Researcher Shuning Dai has introduced a novel deep learning approach to a classic audio engineering problem: Active Noise Control (ANC). Traditional ANC systems, based on FxLMS algorithms, struggle with non-linear, real-world acoustic environments and often cancel out desired speech along with the noise. Dai's proposed system tackles this by building an end-to-end control architecture centered on a Convolutional Recurrent Network (CRN). This design uses Long Short-Term Memory (LSTM) networks to model the temporal dynamics of sound and employs complex spectrum mapping to handle non-linear distortions, moving beyond the limitations of linear assumptions.
A key innovation is the inclusion of a specialized voice retention loss function. This guides the model to selectively suppress environmental noise while identifying and preserving the spectral characteristics of a target speaker's voice. To rigorously test the system in realistic conditions, the research used the Image Source Method (ISM) to create a high-fidelity acoustic simulation that includes challenging reverberation effects. Experimental results show the Deep ANC system achieves significantly better noise reduction than traditional methods, particularly for difficult, non-stationary noises like crowd babble.
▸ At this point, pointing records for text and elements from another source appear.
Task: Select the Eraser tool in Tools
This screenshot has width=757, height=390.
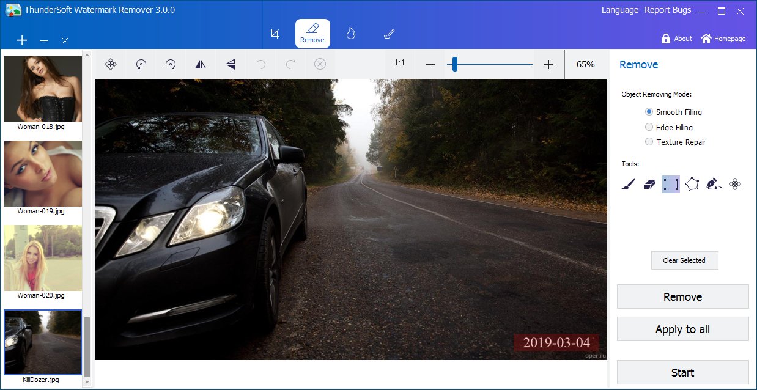Action: (x=649, y=184)

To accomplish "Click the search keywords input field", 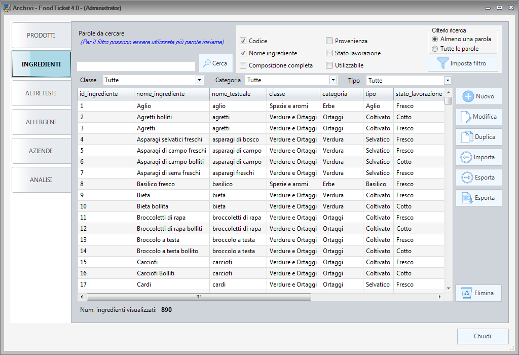I will (x=137, y=65).
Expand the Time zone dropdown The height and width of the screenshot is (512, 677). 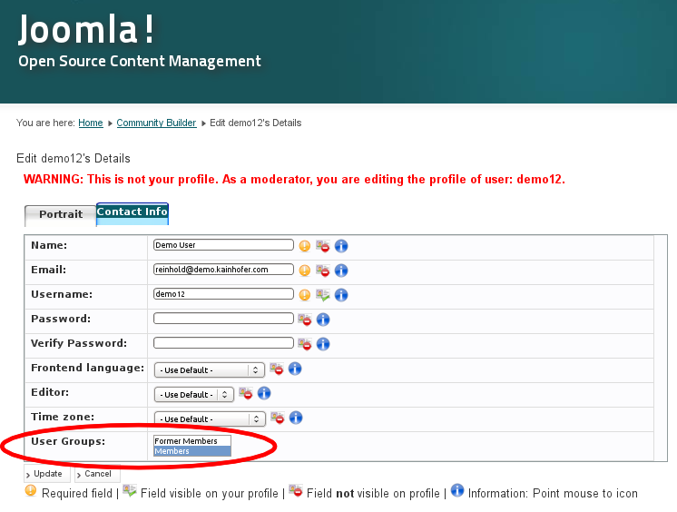pos(209,419)
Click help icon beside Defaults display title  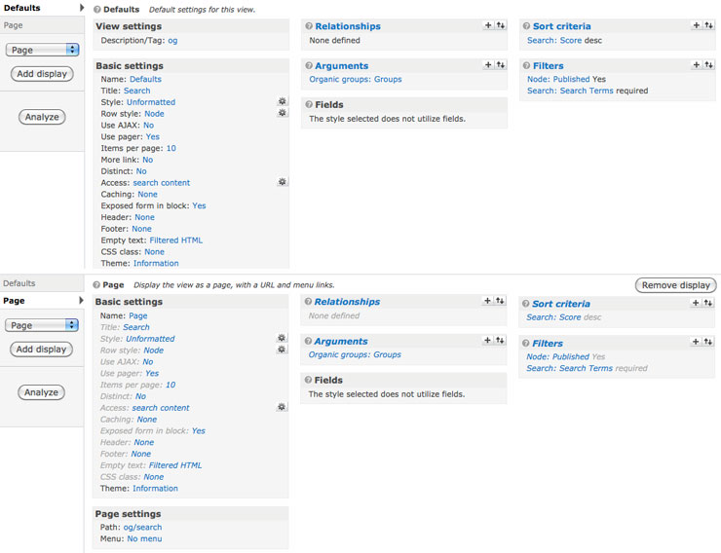point(97,9)
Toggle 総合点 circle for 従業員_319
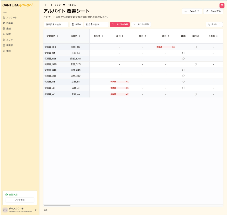This screenshot has width=227, height=215. tap(195, 47)
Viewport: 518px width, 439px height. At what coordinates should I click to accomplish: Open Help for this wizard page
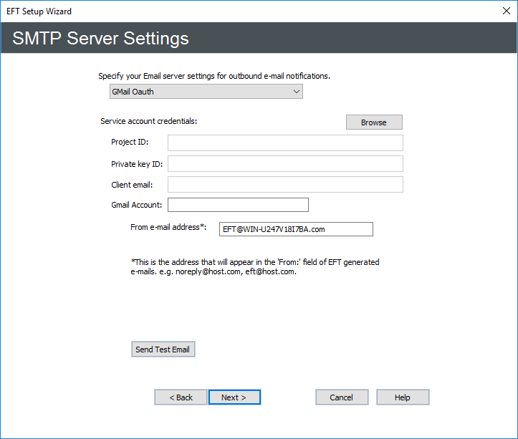click(403, 397)
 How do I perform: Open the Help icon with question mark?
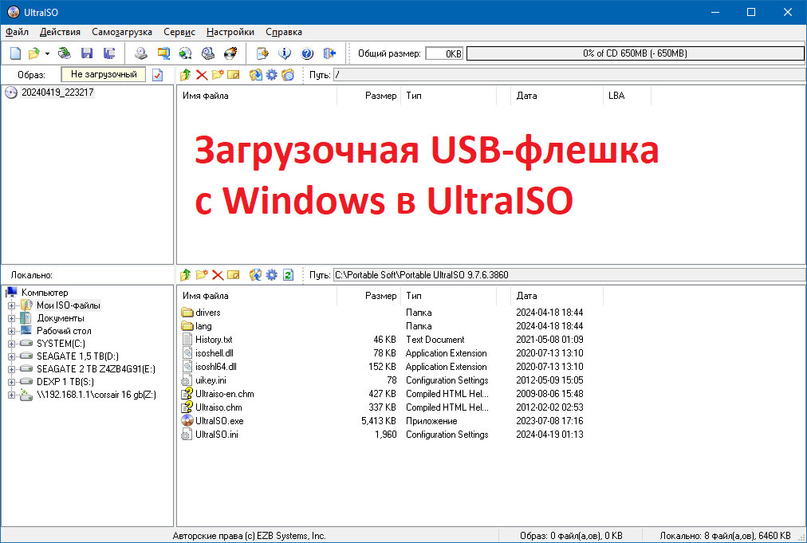(307, 53)
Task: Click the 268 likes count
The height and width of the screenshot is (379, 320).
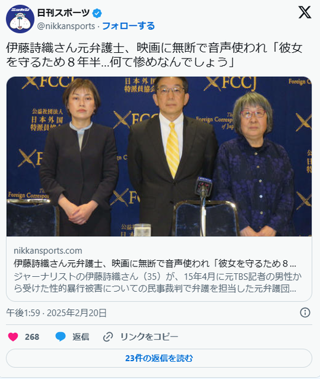Action: [32, 337]
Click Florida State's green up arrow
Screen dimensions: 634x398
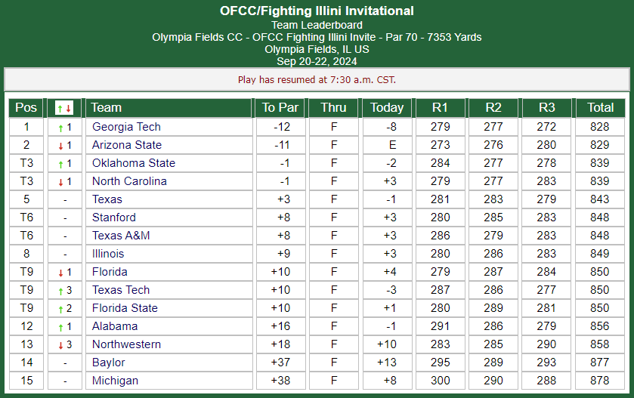60,310
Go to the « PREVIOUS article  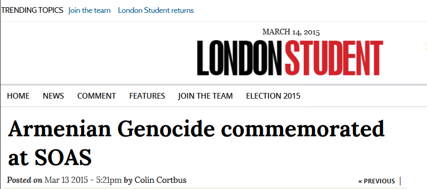377,181
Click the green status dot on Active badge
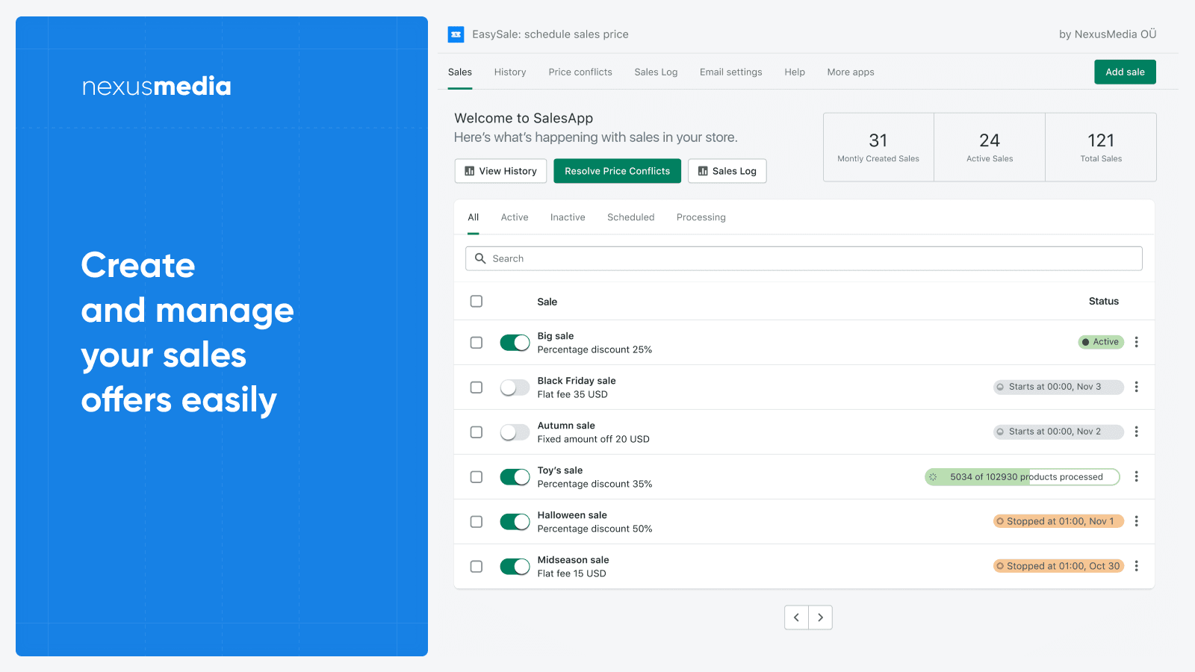1195x672 pixels. click(1087, 342)
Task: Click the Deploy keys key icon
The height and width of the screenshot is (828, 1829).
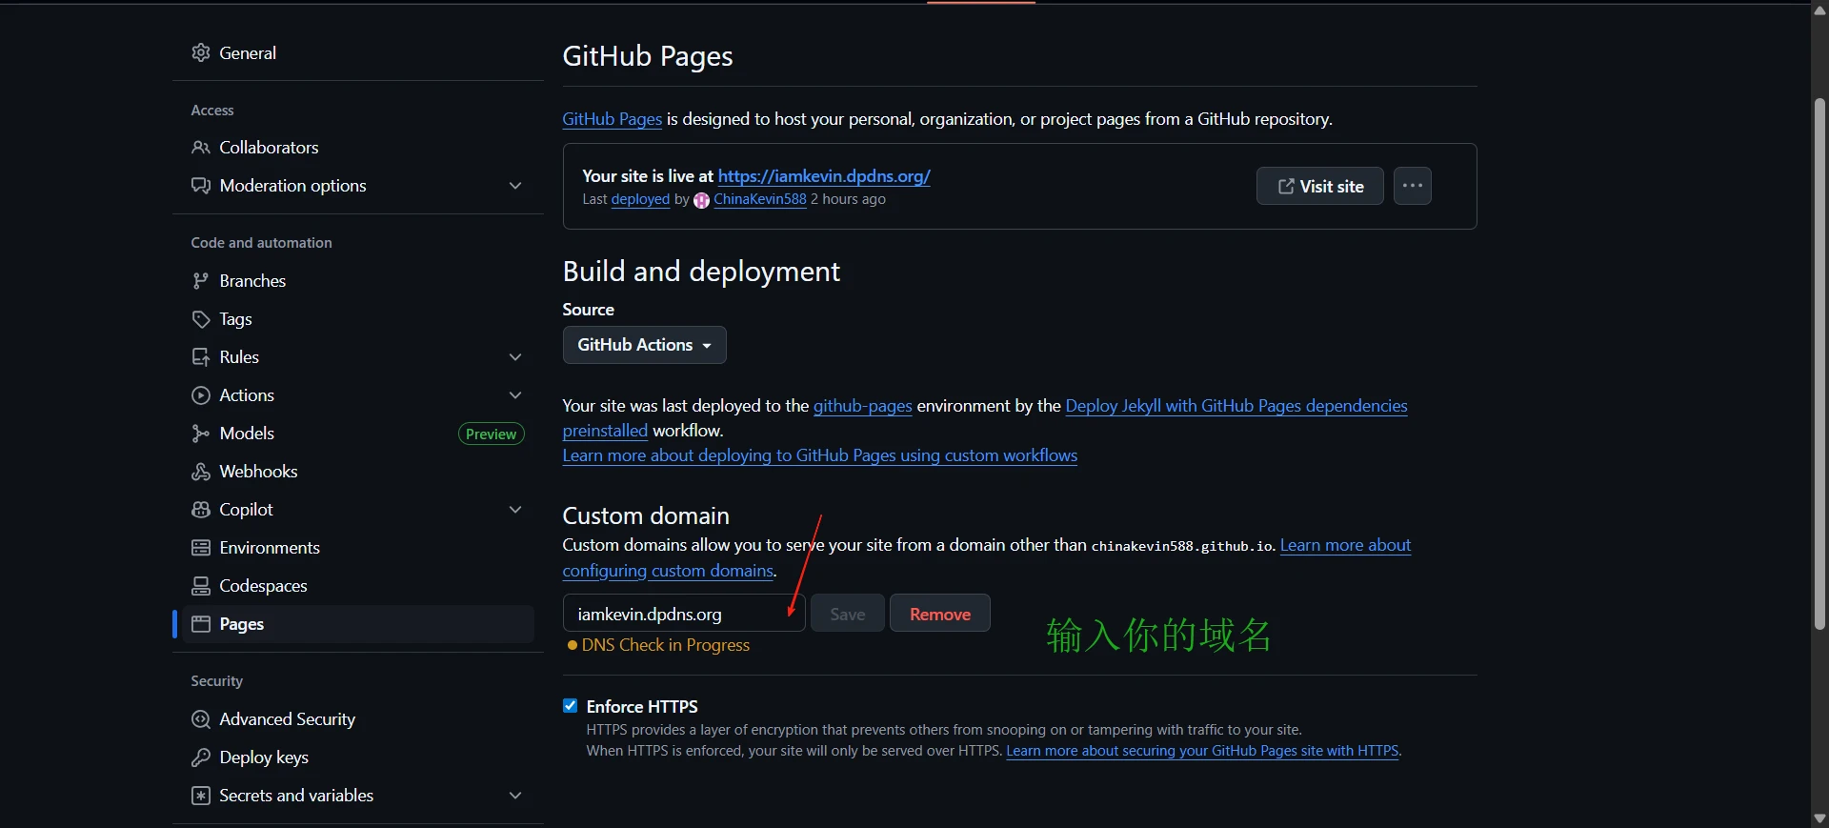Action: 200,757
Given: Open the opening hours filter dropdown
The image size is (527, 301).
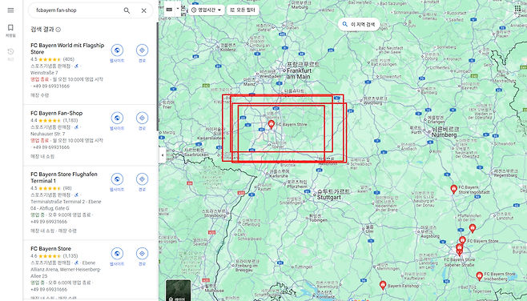Looking at the screenshot, I should 207,10.
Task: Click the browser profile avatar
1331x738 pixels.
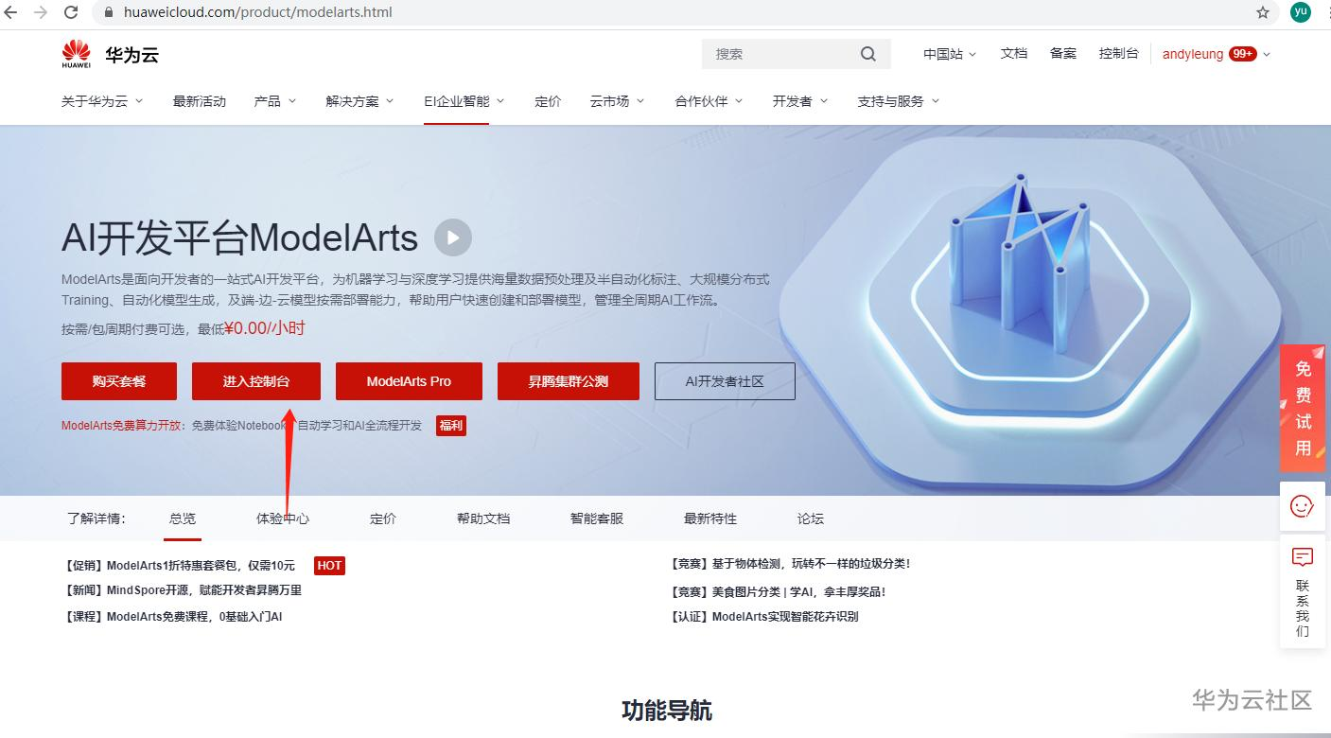Action: (1301, 11)
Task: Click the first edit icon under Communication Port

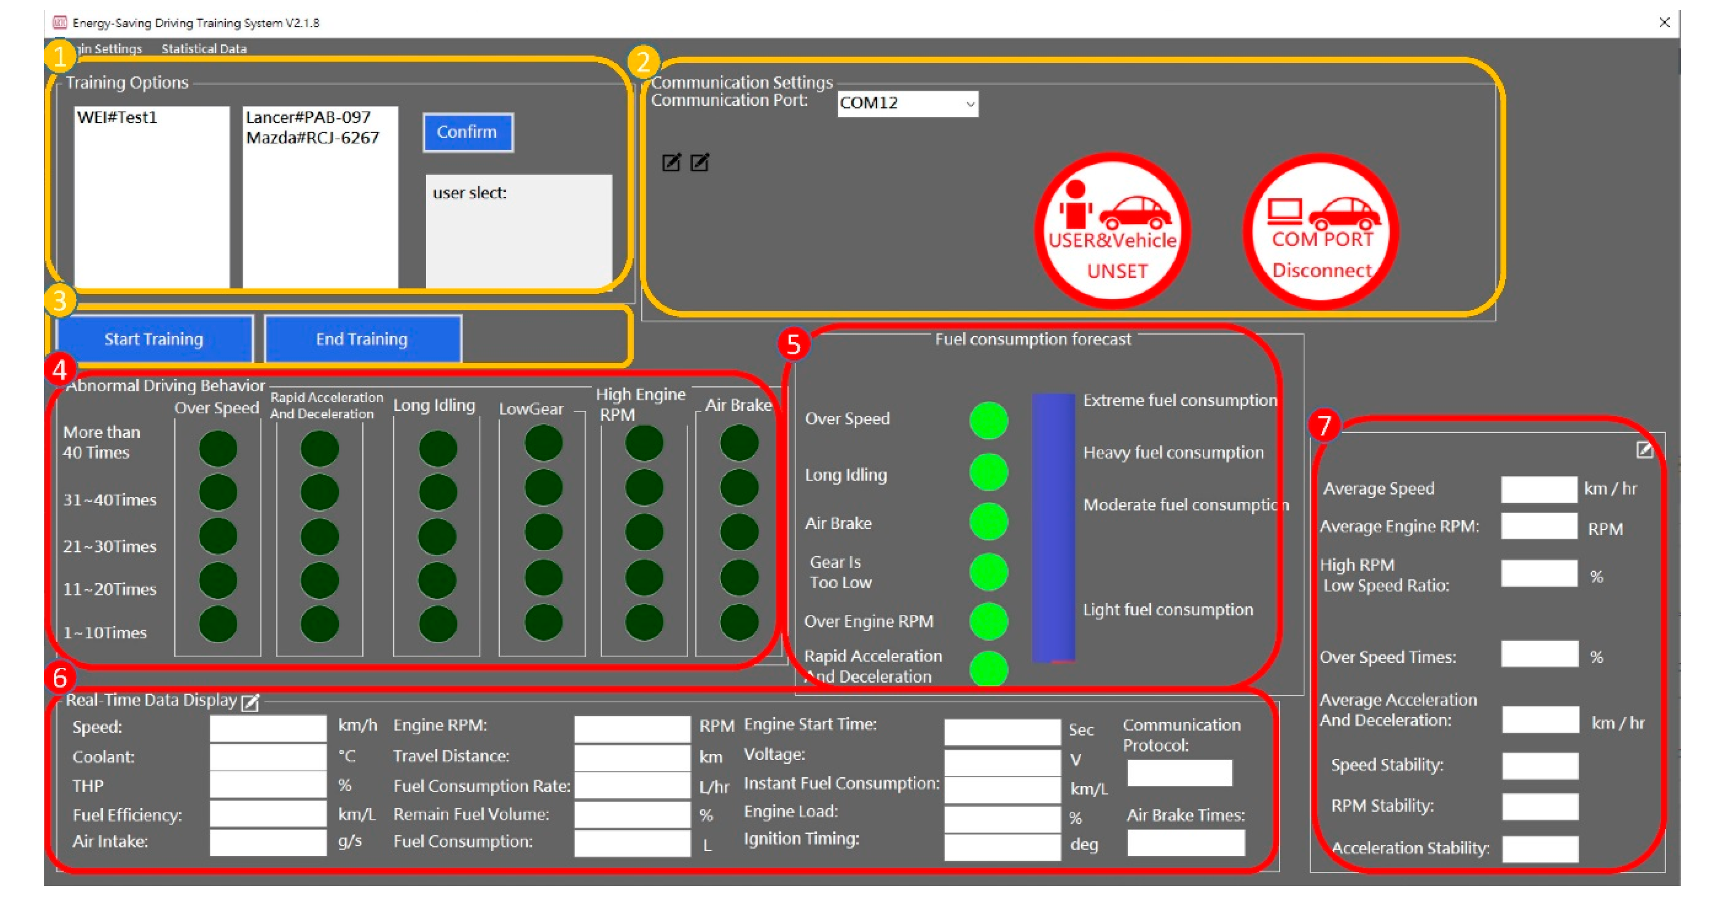Action: (x=671, y=162)
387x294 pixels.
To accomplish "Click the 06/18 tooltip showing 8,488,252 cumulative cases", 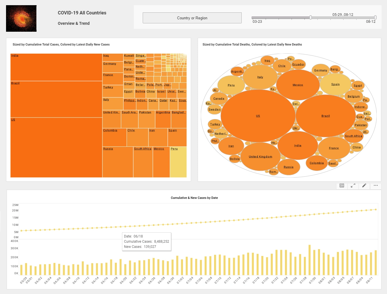I will coord(146,242).
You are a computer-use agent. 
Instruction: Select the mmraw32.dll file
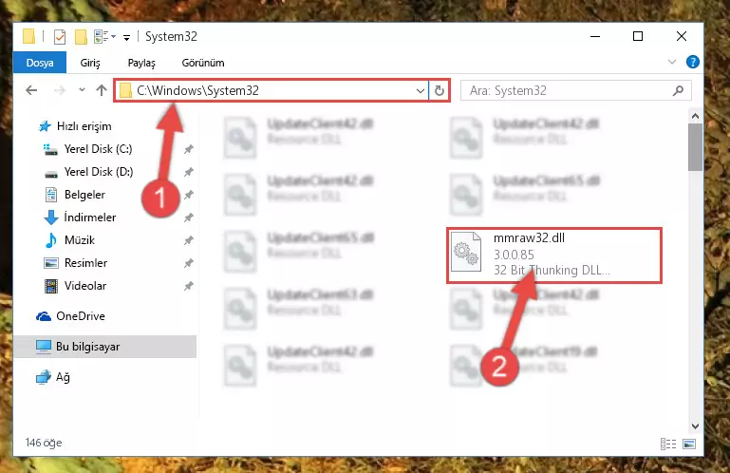554,255
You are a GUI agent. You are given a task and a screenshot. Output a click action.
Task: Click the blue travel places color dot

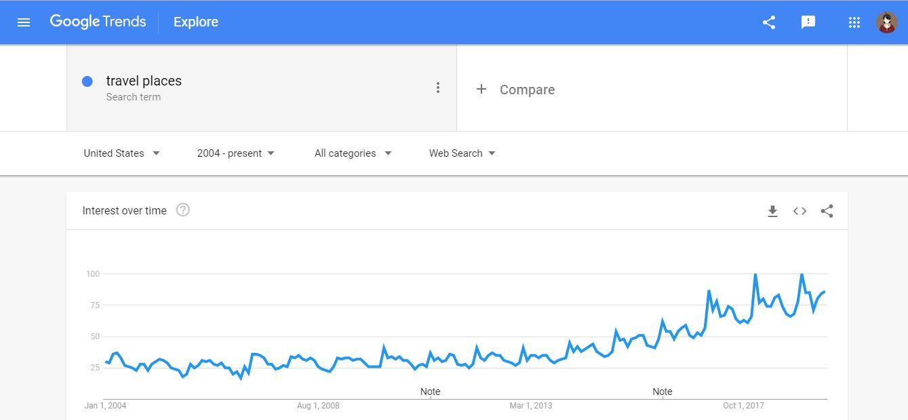[x=87, y=81]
Critically, evaluations using standard metrics (PESQ for quality and STOI for intelligibility) confirm the system successfully maintains the clarity and naturalness of the preserved speech.
- Uses a Convolutional Recurrent Network (CRN) with LSTM layers for end-to-end control of complex acoustic signals.
- Introduces a specialized voice retention loss function to selectively preserve target speech while suppressing noise.
- Outperforms traditional FxLMS algorithms, especially on non-stationary noise, and maintains speech quality per PESQ/STOI metrics.
Why It Matters
This research could lead to smarter noise-cancelling headphones and conferencing systems that protect conversations in noisy places like cafes or open offices.